One of my favorite memories is my father pouring a pink wine from an elegant bottle…
I was about 11 or 12, and I can still remember the fish-like curves of the Provencal rosé wine bottle. He loved his old-fashioned Mateus, which came in a teardrop-shaped, dark glass bottle.
Today, rosés still come in a variety of eye-catching bottles. Long, slender bottles and short, fat ones line local wine store shelves.
Rosé is an essential summer wine. Its light, dry nature makes it a perfect pairing for picnics and cookouts. And after a period of disinterest from wine drinkers, rosés have become more popular in recent years…
According to Conseil Interprofessionnel des Vins de Provence (CIVP), the professional organization for wine in France’s Provence region (home to many of the leading rosé wineries), imports of rosés to the U.S. grew 58% last year. That’s the biggest bump since 2001.
Longtime readers know I love wine. It lowers blood sugar, decreases risk of dementia, and provides a rich source of antioxidants. Plus, wine also contains caffeic acid, which helps lower your blood pressure and fights inflammation.
Rosés are a great choice to get these health benefits in the heat of midsummer. And the rise in popularity means there are more choices for your summer gathering than ever before.
So, we held another blind taste test in our office using rosé wines that are easy to find across the U.S. We used the same tasting method we employed in our white wine taste test last year.
For our test, we purchased four French wines…
We bought two wines from Provence, the main area famous for rosés: the Commanderie de la Bargemone Coteaux d’Aix en Provence and La Vieille Ferme.
Another area of France, the Loire Valley, gave us the Champteloup Rosé d’Anjou. And our fourth wine, Domaine de la Mordorée Tavel, came from the Tavel region.
We included a Spanish wine called Arrumaco, made from Grenache grapes. And we tried an organic Sicilian wine, Gulfi Rosa.
Finally, we added a few American wines you could find almost anywhere… The biggest brands in the U.S. include Barefoot and Franzia, so we tried their pink wines. Australian winemaker Yellow Tail also has a big market share in the U.S., so we included its Pink Moscato.
Ten of us gathered one evening for a blind taste test of these nine different rosé wines.
We listed all the flavors, colors, textures, and aromas.
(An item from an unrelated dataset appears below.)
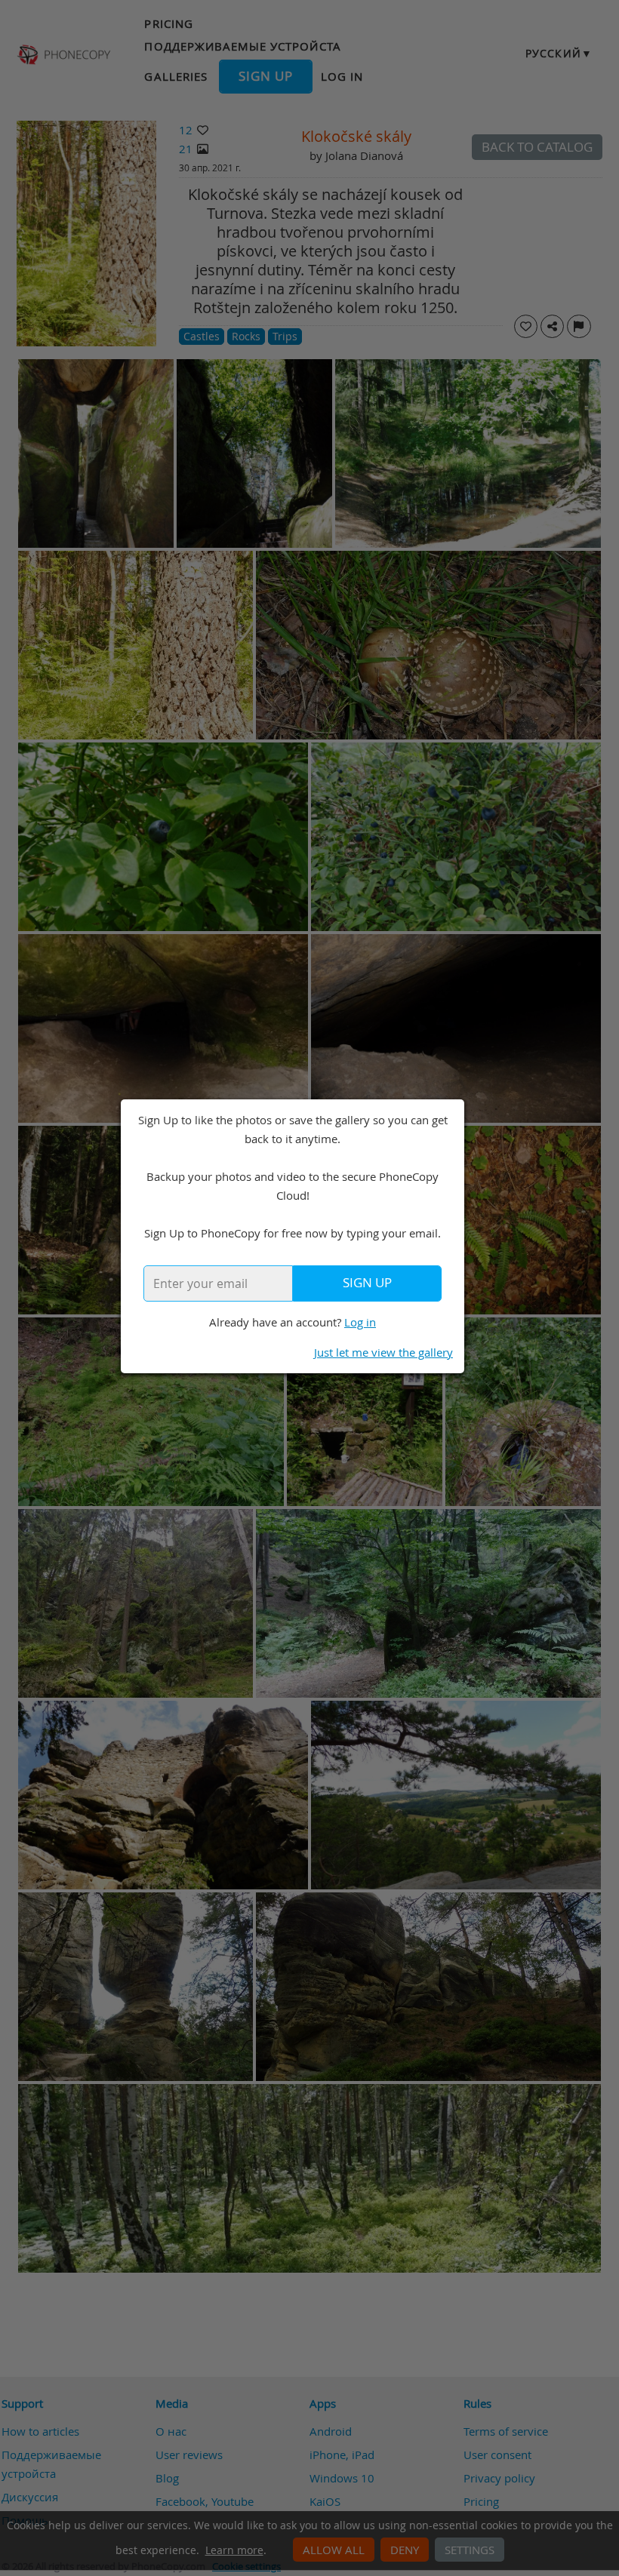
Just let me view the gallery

We rated mouthfeel, aftertaste, and overall enjoyment. Then we took a guess at how much each bottle cost, and we ranked all nine in order from our most to least favorite.
Here’s what we liked about our “Best Buy” wine and why we hated one popular style…
Retirement Millionaire Best Buy: La Vieille Ferme
The rosé La Vieille Ferme ranked No. 2 overall on our taste test. Carried in grocery store chains like Publix, the wine is easy to find and easy to drink. It was dry, with a sharpness to it. A few of our tasters smelled sulfur or even a smoky cigar. Flavors included tartness, minerals, and a bit of earthy grass.
Overall, La Vieille Ferme had a pleasant flavor and ranked high, with six testers putting it in their top three. And at $1.80 a glass with wide availability, it’s a Retirement Millionaire Best Buy.
Last Place: Domaine de la Mordorée Tavel
Our most expensive wine, the Tavel rosé, came in last place. We didn’t enjoy the flavors of licorice, dirt, and rust, or the sour notes. It was too acidic and sharp for many of the tasters.
The bottom line is that rosé wines have changed a lot since my dad’s days of Mateus bottles made from clay… The variety is far more impressive now.
Rosés remain my favorite choice for light, dry, enjoyable summer wines. Check out La Vieille Ferme – our Best Buy pick… and let us know what you think.